What the exercise asks
Render the lines from the one containing "You are a computer-use" up to and including the one containing "click(261, 301)" as a Markdown table with the columns No. and Line. Omit any blank lines.

Records for this exercise
━━━━━━
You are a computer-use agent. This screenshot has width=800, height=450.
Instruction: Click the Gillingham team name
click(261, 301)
━━━━━━
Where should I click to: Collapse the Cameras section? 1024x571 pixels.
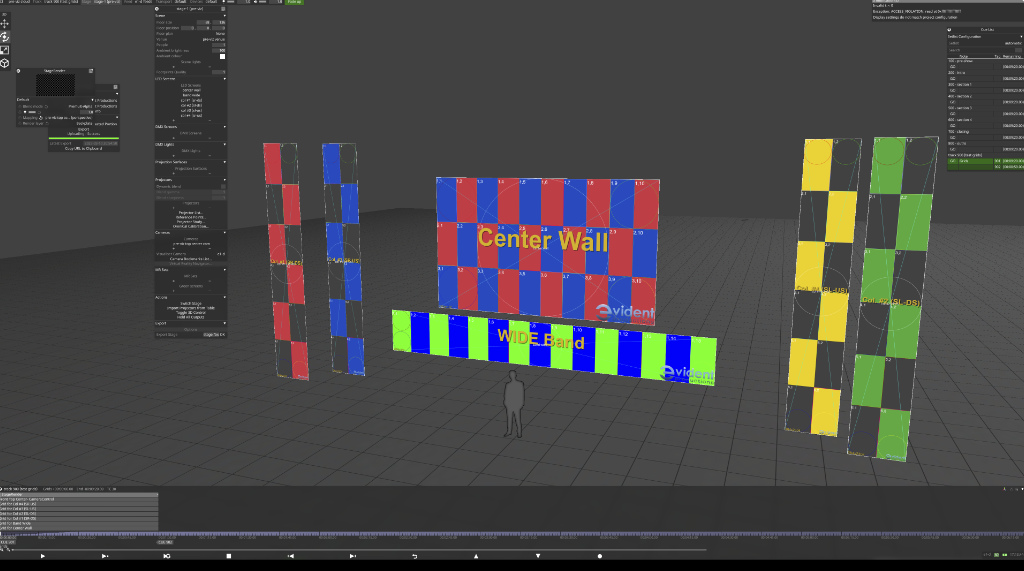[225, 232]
━━━━━━
Task result
| No. | Line |
|---|---|
| 1 | You are a computer-use agent. This screenshot has width=800, height=450. |
| 2 | Instruction: Click the Gillingham team name |
| 3 | click(261, 301) |